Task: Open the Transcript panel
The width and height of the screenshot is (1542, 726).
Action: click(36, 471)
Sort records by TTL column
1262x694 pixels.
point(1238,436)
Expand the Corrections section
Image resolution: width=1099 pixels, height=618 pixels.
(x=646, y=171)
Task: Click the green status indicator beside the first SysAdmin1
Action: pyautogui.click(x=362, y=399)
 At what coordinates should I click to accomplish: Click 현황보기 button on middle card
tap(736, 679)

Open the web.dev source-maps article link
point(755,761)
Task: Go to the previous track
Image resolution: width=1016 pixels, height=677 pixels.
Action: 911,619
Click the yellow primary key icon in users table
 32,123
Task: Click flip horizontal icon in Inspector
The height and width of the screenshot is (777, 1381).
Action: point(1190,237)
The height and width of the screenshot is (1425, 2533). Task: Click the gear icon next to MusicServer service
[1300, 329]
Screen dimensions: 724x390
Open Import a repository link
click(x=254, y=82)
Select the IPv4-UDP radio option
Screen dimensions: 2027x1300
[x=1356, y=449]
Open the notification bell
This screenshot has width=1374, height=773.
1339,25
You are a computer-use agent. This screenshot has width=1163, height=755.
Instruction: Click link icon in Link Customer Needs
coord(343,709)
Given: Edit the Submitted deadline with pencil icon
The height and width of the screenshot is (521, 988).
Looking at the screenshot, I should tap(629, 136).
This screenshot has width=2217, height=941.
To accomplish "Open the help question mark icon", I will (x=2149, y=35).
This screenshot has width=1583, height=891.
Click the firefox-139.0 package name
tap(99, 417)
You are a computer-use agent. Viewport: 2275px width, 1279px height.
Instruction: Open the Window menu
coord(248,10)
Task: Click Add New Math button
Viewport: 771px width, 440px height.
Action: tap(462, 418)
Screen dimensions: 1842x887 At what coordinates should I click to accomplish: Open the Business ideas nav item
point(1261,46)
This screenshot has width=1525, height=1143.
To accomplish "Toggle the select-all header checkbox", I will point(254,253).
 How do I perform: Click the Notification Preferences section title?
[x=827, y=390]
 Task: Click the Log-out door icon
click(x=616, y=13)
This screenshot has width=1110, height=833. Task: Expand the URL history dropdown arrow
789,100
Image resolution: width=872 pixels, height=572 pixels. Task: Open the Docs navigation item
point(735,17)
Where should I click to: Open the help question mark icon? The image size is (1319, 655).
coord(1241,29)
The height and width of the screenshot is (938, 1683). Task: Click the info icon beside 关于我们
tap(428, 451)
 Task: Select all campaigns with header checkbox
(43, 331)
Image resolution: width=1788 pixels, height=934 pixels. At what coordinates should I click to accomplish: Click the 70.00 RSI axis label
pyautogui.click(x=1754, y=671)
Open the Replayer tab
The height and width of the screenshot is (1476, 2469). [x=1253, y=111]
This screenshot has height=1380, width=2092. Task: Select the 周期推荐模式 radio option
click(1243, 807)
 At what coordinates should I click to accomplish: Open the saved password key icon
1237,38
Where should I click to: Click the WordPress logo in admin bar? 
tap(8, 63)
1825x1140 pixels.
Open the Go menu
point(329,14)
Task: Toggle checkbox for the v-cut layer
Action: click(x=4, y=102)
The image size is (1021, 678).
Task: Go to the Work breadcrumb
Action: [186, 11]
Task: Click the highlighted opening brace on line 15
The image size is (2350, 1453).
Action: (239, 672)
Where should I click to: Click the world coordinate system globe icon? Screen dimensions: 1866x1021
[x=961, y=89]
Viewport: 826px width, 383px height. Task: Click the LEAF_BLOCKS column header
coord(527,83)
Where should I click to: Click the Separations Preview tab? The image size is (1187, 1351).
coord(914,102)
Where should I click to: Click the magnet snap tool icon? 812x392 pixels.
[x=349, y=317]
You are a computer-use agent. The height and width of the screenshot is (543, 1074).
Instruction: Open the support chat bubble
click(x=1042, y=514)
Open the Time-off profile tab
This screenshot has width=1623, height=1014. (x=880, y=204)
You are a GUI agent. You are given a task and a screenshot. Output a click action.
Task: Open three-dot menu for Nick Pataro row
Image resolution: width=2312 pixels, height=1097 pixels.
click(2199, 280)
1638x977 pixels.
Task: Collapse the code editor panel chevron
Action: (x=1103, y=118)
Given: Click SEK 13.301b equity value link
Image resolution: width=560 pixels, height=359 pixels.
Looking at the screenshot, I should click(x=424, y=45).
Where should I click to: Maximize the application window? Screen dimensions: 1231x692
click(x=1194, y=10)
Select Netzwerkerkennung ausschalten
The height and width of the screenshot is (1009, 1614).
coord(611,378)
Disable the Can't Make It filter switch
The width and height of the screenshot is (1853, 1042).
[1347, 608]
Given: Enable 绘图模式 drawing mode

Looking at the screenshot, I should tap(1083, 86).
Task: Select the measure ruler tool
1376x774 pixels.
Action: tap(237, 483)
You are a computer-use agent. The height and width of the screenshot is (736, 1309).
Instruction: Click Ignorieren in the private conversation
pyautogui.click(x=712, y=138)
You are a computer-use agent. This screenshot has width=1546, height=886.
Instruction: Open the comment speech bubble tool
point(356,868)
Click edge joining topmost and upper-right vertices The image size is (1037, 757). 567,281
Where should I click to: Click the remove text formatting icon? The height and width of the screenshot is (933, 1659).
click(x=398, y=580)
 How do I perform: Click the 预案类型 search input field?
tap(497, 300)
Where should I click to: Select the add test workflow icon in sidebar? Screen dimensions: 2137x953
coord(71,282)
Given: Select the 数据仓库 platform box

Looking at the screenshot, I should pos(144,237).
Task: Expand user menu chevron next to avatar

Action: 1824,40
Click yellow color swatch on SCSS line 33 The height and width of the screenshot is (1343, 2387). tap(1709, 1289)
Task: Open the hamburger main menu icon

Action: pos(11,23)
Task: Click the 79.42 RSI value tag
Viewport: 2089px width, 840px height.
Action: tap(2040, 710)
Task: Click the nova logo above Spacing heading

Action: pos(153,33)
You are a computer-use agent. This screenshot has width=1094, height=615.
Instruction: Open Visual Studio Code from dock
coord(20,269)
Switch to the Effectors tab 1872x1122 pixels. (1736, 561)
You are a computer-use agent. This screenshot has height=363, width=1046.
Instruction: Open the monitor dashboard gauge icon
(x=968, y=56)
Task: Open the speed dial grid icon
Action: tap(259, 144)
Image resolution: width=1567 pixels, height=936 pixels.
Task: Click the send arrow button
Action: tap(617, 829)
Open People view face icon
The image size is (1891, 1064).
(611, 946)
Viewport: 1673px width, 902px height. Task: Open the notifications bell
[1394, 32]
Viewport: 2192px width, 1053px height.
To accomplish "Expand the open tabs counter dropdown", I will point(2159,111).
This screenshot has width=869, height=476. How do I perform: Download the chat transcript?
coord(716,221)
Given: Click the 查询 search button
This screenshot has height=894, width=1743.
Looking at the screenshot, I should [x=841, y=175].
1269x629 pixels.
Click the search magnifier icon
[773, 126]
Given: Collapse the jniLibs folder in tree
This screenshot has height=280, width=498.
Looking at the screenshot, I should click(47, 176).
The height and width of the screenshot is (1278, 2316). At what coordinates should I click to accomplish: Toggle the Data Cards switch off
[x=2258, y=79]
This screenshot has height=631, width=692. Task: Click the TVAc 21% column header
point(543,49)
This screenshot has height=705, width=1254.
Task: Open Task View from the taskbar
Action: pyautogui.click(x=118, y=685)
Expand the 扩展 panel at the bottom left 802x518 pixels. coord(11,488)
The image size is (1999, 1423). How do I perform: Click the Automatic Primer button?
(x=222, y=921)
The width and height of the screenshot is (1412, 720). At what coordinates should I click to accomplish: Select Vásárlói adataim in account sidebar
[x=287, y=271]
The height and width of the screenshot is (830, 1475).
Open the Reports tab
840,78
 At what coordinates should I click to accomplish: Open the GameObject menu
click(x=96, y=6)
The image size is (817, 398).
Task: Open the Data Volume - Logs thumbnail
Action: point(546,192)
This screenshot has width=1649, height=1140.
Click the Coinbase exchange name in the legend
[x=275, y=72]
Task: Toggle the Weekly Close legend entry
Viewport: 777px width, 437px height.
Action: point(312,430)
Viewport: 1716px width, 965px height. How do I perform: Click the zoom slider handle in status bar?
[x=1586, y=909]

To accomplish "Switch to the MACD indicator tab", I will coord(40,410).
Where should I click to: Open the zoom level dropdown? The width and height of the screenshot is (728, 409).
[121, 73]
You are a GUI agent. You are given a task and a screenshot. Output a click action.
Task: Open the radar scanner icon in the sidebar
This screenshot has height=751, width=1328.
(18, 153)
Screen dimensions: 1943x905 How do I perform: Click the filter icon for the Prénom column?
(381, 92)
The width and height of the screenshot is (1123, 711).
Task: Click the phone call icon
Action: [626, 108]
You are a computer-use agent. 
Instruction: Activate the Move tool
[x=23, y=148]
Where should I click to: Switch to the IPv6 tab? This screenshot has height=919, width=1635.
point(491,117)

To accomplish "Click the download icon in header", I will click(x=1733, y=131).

■ Task item ■
Your answer should be one number: how many lines of the records hold "value".

■ Result of this exercise ■
2